By: Justin Lang on January 18, 2010

FT21QuickFocusFocusTrack, the software that tracks the position and movement of your lights through your show has just recently been updated to include QuickFocus within the software. FocusTrack adds QuickFocus, for quick manual documentation of focuses and creation of cue-by-cue focus summaries.

More from the Press Release:

Continuing to respond to the needs of lighting professionals, the new version adds QuickFocus, a new, dual-purpose and invaluable function for documenting and then viewing the use of each moving light in each cue.

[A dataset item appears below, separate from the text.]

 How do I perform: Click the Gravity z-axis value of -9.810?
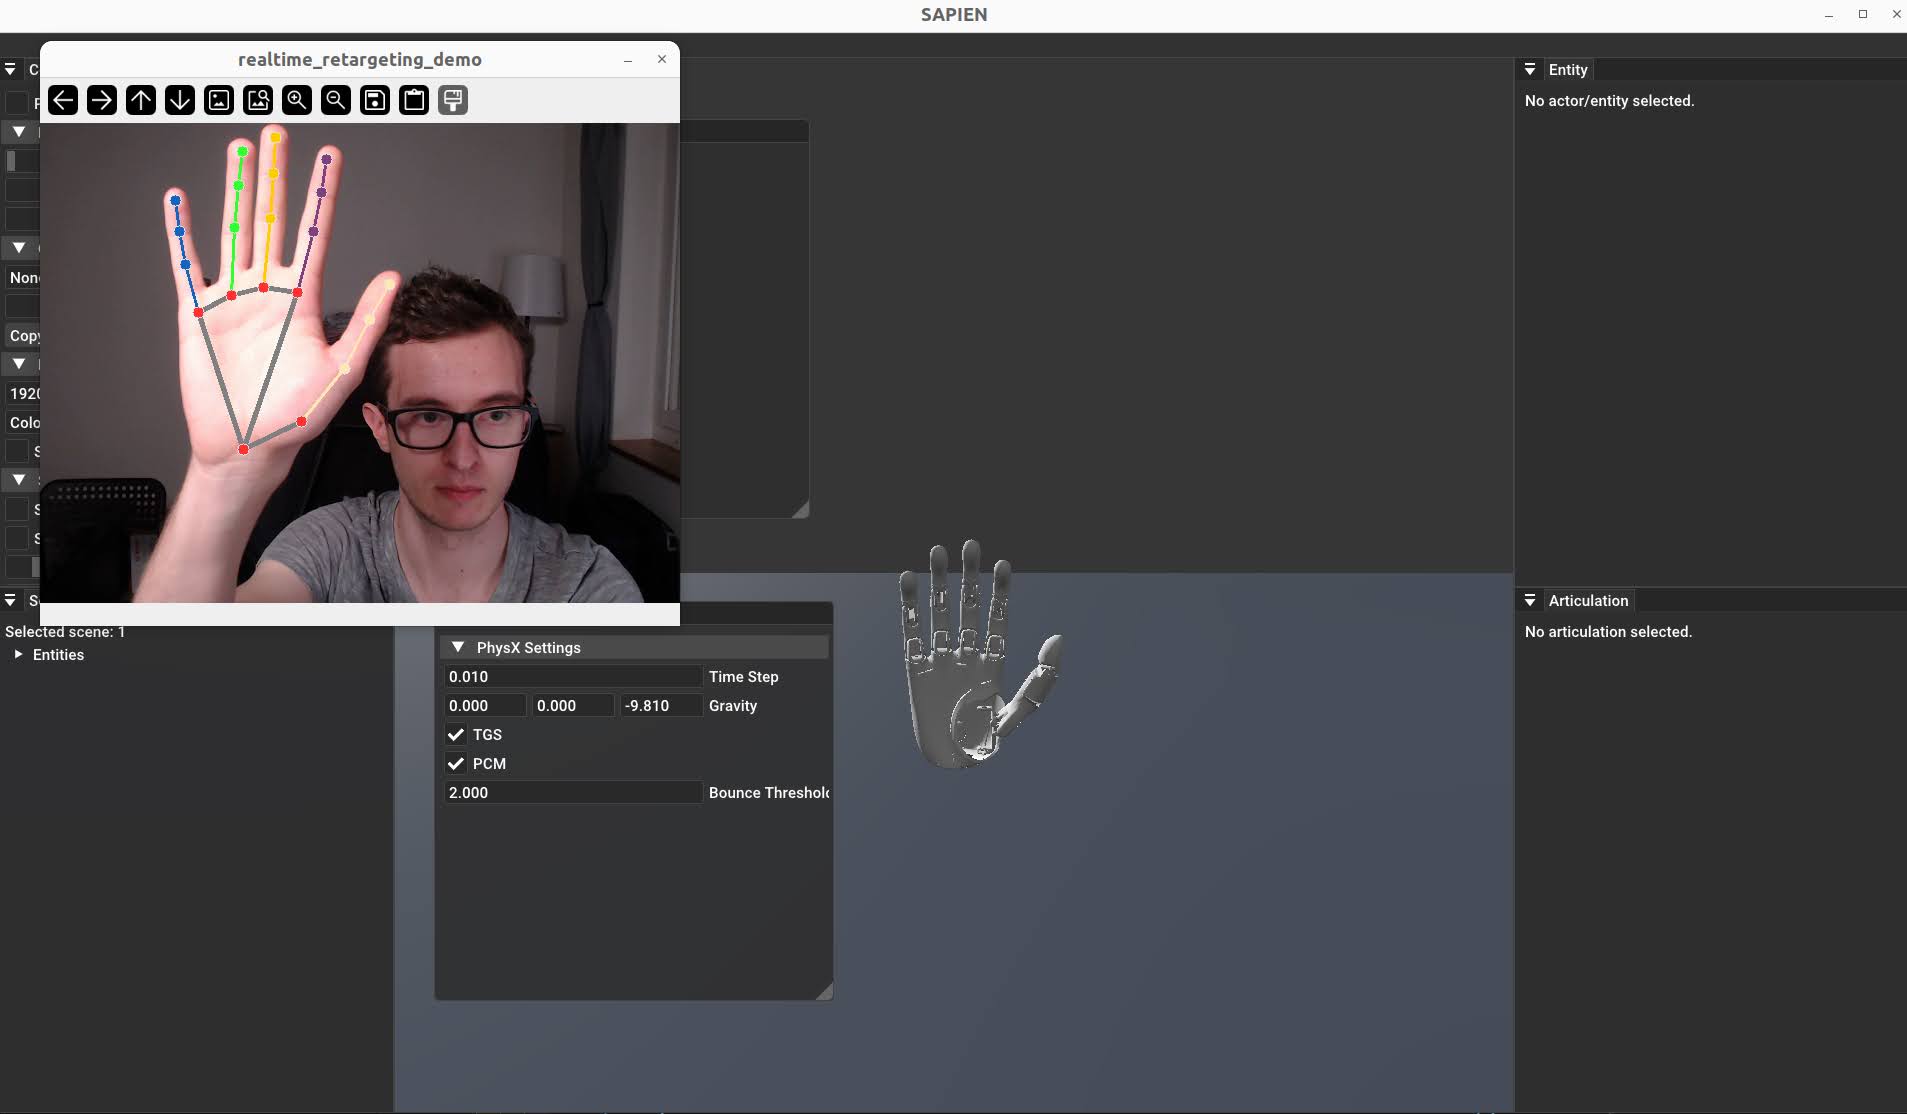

“FocusTrack was conceived as a way of creating precise documentation of show lighting, making use of the information available from the lighting console once the lighting was nearing completion,” explains FocusTrack’s Rob Halliday. “When used like that it works fantastically well. But we know that a lot of people still prefer to track what their moving lights are doing as they are making the show, with either the designer or programmer jotting down notes of their own, or on larger shows with this task being undertaken by a moving light tracker. They could use FocusTrack, but it was a bit awkward. QuickFocus was conceived as a way of making their work easier.”

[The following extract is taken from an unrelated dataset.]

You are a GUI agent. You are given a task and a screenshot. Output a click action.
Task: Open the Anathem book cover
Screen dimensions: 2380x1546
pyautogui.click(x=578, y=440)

QuickFocus presents a grid for each cue in the show; into that grid can be placed an image for that cue, so a storyboard, set drawing or, once things are a little more advanced, a photograph of the lighting state. Channel numbers can then be placed on that grid in the spot where that light’s beam lands; the focus palette the light is using can also be recorded, and a focus note can be added. This gives a very clear overview of what the lights are doing in each cue, and one that is easy to fill in as the cue is made.

If the show is subsequently imported from the console showfile, FocusTrack can reconcile the focuses in the QuickFocus grid with those imported from the console to provide. Alternatively, those using FocusTrack in its original manner can use the grid to define where each light falls in each focus; FocusTrack can then build a QuickFocus grid for each cue.

In every case, it is now possible to quickly and easily produce paperwork summarising what each moving light is doing in each cue – a great reference for designers, associates, programmers and those running the show from day to day. In addition to QuickFocus, FocusTrack 2.100 continues the software’s ongoing evolution, with screen displays re-designed for greater clarity and other refinements and improvements.